Weekly Security Roundup with Clinton Pownall

By Clinton Pownall
 President & CEO
 Computer Business
 Consultants

Hackers Breach Thousands of Security Cameras in Hospitals, Prisons, Gyms, Schools, and Tesla Facilities. Bloomberg carries a story about a group of hackers who “breached a massive trove of security-camera data collected by Silicon Valley startup Verkada Inc., (which provides security cameras and software), gaining access to live feeds of 150,000 surveillance cameras inside hospitals, companies, police departments, prisons and schools.” The article notes that the hacked camera data included gaining access to 220 cameras inside Tesla factories and warehouses, and to 330 security cameras inside the Madison County Jail in Huntsville, Alabama, as well as to cameras inside software provider Cloudflare Inc., and multiple locations of luxury gym chain Equinox. “In addition, hackers were able to view video from inside women’s health clinics, psychiatric hospitals and the offices of Verkada itself.” Bloomberg reports: “The data breach was carried out by an international hacker collective and intended to show the pervasiveness of video surveillance and the ease with which systems could be broken into.”

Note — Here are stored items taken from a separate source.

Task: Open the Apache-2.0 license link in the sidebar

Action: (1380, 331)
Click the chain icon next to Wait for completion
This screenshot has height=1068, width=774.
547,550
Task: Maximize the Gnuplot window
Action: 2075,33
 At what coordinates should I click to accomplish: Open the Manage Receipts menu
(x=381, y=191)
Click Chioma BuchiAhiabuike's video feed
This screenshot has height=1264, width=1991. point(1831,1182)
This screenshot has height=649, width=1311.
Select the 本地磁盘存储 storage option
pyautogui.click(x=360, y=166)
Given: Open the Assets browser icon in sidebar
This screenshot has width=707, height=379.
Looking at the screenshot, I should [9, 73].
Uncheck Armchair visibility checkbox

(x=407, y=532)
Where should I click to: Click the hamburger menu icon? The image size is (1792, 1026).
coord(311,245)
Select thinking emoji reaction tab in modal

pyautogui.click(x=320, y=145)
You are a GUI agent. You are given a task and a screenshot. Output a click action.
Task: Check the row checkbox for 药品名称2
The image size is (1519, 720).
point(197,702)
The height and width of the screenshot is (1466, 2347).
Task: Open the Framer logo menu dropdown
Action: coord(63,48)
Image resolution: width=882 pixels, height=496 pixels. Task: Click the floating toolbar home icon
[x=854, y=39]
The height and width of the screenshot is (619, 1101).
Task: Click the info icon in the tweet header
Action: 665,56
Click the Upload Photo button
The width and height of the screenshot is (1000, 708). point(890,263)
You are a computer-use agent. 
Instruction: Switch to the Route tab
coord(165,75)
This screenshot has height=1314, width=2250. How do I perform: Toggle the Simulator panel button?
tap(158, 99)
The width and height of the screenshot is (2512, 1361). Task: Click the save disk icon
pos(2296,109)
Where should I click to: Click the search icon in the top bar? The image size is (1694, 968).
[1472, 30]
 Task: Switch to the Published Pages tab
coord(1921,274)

Microsoft Exchange Attack: “A Ticking Time Bomb.” Last week I wrote about the massive Microsoft Exchange Server attack. The fallout may be just beginning. Krebs on Security carries a follow-up report with the chilling headline: “Warning the World of a Ticking Time Bomb.” The story notes that “Globally, hundreds of thousands of organizations running Exchange email servers from Microsoft just got mass-hacked, including at least 30,000 victims in the United States.” While Microsoft issued a security update to prevent future attacks from targeting the vulnerability, the update doesn’t close the “back doors” that attackers installed on Exchange servers. Brian Krebs describes the issue: “Each hacked server has been retrofitted with a “web shell” backdoor that gives the bad guys total, remote control, the ability to read all email, and easy access to the victim’s other computers. Researchers are now racing to identify, alert and help victims, and hopefully prevent further mayhem.” CSO Online carries an article on the deep complexity of finding and disabling backdoors that were planted by what is believed to have been a group of Chinese hackers. The headline sums up the difficulty: “Why the Microsoft Exchange Server attack isn’t going away soon.” The Hacker News carries the headline “Hackers Are Targeting Microsoft Exchange Servers With Ransomware,” confirming fears that other cybercriminals would use the backdoors to launch their own attacks—including ransomware.


“Welcome to the era of the mega-hack.” That’s the headline in a recent ZDNet story that looks at how software flaws—such as the one that allowed the recent Microsoft Exchange Server attack—are being “weaponized” to launch massive attacks against “thousands of organizations at once.” The article reads in part: “Hacking groups have different motivations: state-backed hackers want to gain access to as many systems as possible before deciding which have strategic value (either as a source of intelligence or as a stepping-stone to compromising other systems); cyber criminals want to break in where they can to either steal data or deliver money-making ransomware. Either way, threat actors are now sophisticated enough to respond to weaknesses quicker than ever before. That’s bad for everyone.”


“Alarming number of consumers impacted by identity theft, application fraud and account takeover.” That’s the headline from Help Net Security on the pervasiveness of identity theft. Citing a recently released report from Aite Group, the article says: “From 2019 to 2020, 47% of U.S. consumers surveyed experienced identity theft; 37% experienced application fraud (i.e., the unauthorized use of one’s identity to apply for an account), and 38% of consumers experienced account takeover over (i.e., unauthorized access to a consumer’s existing account) over the past two years.” Help Net Security quotes Melissa Townsley-Solis, Head of GIACT, a fraud detection service as saying: “Identity theft has become significantly more evolved and sophisticated over the past few years. Businesses and financial institutions must keep up. To combat fraud, they will have to ramp up their customer authentication process by monitoring and validating their consumers at every touch point, throughout the customer lifecycle. And with so much personally identifiable information already exposed and publicly available, they will also have to improve and diversify the types of data being used.”


Clinton A. Pownall is the President & CEO of Computer Business Consultants and has been in the IT field since 1990. Pownall served in the U.S. Navy for six years as a Weapons Systems Technician and has a Bachelor of Science in Computer Engineering. Through Computer Business, he was one of the first to pioneer VoIP technology using satellite communications. Pownall serves on several boards and committees and has a strong affiliation with various education groups, local school districts, and served in regional efforts of the Bill & Melinda Gates NextGen Foundation. He serves as a Vice President of the Board of Director for the Orlando Shakes Theater and is heavily involved in the South Lake Chamber of Commerce, West Orange Chamber of Commerce, and the Orlando Economic Partnership.